--- BEGIN Records for the exercise ---

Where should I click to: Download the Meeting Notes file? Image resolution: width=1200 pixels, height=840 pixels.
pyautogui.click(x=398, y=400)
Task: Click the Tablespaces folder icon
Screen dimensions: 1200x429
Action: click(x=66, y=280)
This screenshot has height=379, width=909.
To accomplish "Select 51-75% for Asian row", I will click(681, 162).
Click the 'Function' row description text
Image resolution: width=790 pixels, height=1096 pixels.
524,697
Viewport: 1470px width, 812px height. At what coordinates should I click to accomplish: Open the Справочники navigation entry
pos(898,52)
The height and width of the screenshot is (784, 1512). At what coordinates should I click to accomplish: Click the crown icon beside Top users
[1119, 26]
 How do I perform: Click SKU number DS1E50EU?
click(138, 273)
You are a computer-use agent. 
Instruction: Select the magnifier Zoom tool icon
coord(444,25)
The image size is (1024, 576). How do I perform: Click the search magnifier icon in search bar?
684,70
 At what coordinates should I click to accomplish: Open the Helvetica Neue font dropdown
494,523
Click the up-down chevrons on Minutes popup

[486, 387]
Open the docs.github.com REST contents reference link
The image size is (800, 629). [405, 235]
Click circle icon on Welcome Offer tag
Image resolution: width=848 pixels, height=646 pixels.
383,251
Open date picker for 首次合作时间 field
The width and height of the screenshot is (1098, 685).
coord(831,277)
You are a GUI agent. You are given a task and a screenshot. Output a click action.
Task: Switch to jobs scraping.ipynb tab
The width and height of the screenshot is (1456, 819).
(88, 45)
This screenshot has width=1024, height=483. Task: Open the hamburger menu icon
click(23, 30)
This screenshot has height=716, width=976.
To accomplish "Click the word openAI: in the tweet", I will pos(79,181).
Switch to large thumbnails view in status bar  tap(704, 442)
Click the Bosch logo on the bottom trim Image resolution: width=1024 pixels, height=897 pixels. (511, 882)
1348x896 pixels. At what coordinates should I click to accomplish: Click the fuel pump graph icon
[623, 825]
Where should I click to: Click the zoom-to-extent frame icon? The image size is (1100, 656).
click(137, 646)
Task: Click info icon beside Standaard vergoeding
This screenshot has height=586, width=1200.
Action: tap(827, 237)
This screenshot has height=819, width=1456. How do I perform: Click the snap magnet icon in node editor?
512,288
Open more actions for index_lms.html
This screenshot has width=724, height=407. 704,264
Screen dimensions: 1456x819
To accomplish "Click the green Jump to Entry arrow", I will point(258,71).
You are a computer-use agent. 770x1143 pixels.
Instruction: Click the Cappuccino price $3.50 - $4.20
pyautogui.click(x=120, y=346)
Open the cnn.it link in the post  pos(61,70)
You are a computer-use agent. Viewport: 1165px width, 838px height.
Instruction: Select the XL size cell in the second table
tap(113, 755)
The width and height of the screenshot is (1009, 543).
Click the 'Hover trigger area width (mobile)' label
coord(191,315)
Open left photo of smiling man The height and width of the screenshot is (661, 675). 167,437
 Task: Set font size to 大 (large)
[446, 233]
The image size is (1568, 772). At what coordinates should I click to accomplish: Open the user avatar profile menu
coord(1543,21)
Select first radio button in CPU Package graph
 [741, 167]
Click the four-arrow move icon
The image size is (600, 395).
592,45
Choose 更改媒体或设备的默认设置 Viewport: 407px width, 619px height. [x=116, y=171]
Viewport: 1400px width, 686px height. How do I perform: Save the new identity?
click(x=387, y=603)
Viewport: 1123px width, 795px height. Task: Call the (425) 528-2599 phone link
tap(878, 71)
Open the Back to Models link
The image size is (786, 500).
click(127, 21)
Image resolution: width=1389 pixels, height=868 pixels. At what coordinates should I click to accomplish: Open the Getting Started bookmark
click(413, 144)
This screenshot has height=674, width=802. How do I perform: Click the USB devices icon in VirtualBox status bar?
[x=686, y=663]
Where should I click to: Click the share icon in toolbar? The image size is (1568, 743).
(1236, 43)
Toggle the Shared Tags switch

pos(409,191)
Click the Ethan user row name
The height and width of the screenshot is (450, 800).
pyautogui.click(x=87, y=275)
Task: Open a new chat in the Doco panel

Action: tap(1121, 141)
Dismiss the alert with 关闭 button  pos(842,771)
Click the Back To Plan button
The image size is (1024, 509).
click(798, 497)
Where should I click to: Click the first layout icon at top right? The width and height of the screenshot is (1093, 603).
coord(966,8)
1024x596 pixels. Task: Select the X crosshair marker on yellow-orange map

--- END Records for the exercise ---

Reproduce all of the records above word for word.

▶ [Exercise response]
Where should I click to: Download the Meeting Notes file? Image resolution: width=1200 pixels, height=840 pixels.
pyautogui.click(x=398, y=400)
Task: Click the Tablespaces folder icon
Screen dimensions: 1200x429
Action: click(x=66, y=280)
This screenshot has height=379, width=909.
To accomplish "Select 51-75% for Asian row", I will click(681, 162).
Click the 'Function' row description text
Image resolution: width=790 pixels, height=1096 pixels.
524,697
Viewport: 1470px width, 812px height. At what coordinates should I click to accomplish: Open the Справочники navigation entry
pos(898,52)
The height and width of the screenshot is (784, 1512). At what coordinates should I click to accomplish: Click the crown icon beside Top users
[1119, 26]
 How do I perform: Click SKU number DS1E50EU?
click(138, 273)
You are a computer-use agent. 
Instruction: Select the magnifier Zoom tool icon
coord(444,25)
The image size is (1024, 576). How do I perform: Click the search magnifier icon in search bar?
684,70
 At what coordinates should I click to accomplish: Open the Helvetica Neue font dropdown
494,523
Click the up-down chevrons on Minutes popup

[486, 387]
Open the docs.github.com REST contents reference link
The image size is (800, 629). [405, 235]
Click circle icon on Welcome Offer tag
Image resolution: width=848 pixels, height=646 pixels.
383,251
Open date picker for 首次合作时间 field
The width and height of the screenshot is (1098, 685).
coord(831,277)
You are a GUI agent. You are given a task and a screenshot. Output a click action.
Task: Switch to jobs scraping.ipynb tab
The width and height of the screenshot is (1456, 819).
(88, 45)
This screenshot has width=1024, height=483. Task: Open the hamburger menu icon
click(23, 30)
This screenshot has height=716, width=976.
To accomplish "Click the word openAI: in the tweet", I will pos(79,181).
Switch to large thumbnails view in status bar  tap(704, 442)
Click the Bosch logo on the bottom trim Image resolution: width=1024 pixels, height=897 pixels. (511, 882)
1348x896 pixels. At what coordinates should I click to accomplish: Click the fuel pump graph icon
[623, 825]
Where should I click to: Click the zoom-to-extent frame icon? The image size is (1100, 656).
click(137, 646)
Task: Click info icon beside Standaard vergoeding
This screenshot has height=586, width=1200.
Action: tap(827, 237)
This screenshot has height=819, width=1456. How do I perform: Click the snap magnet icon in node editor?
512,288
Open more actions for index_lms.html
This screenshot has width=724, height=407. 704,264
Screen dimensions: 1456x819
To accomplish "Click the green Jump to Entry arrow", I will point(258,71).
You are a computer-use agent. 770x1143 pixels.
Instruction: Click the Cappuccino price $3.50 - $4.20
pyautogui.click(x=120, y=346)
Open the cnn.it link in the post  pos(61,70)
You are a computer-use agent. Viewport: 1165px width, 838px height.
Instruction: Select the XL size cell in the second table
tap(113, 755)
The width and height of the screenshot is (1009, 543).
Click the 'Hover trigger area width (mobile)' label
coord(191,315)
Open left photo of smiling man The height and width of the screenshot is (661, 675). 167,437
 Task: Set font size to 大 (large)
[446, 233]
The image size is (1568, 772). At what coordinates should I click to accomplish: Open the user avatar profile menu
coord(1543,21)
Select first radio button in CPU Package graph
 [741, 167]
Click the four-arrow move icon
The image size is (600, 395).
592,45
Choose 更改媒体或设备的默认设置 Viewport: 407px width, 619px height. [x=116, y=171]
Viewport: 1400px width, 686px height. How do I perform: Save the new identity?
click(x=387, y=603)
Viewport: 1123px width, 795px height. Task: Call the (425) 528-2599 phone link
tap(878, 71)
Open the Back to Models link
The image size is (786, 500).
click(127, 21)
Image resolution: width=1389 pixels, height=868 pixels. At what coordinates should I click to accomplish: Open the Getting Started bookmark
click(413, 144)
This screenshot has height=674, width=802. How do I perform: Click the USB devices icon in VirtualBox status bar?
[x=686, y=663]
Where should I click to: Click the share icon in toolbar? The image size is (1568, 743).
(1236, 43)
Toggle the Shared Tags switch

pos(409,191)
Click the Ethan user row name
The height and width of the screenshot is (450, 800).
pyautogui.click(x=87, y=275)
Task: Open a new chat in the Doco panel

Action: tap(1121, 141)
Dismiss the alert with 关闭 button  pos(842,771)
Click the Back To Plan button
The image size is (1024, 509).
click(798, 497)
Where should I click to: Click the first layout icon at top right? The width and height of the screenshot is (1093, 603).
coord(966,8)
1024x596 pixels. Task: Select the X crosshair marker on yellow-orange map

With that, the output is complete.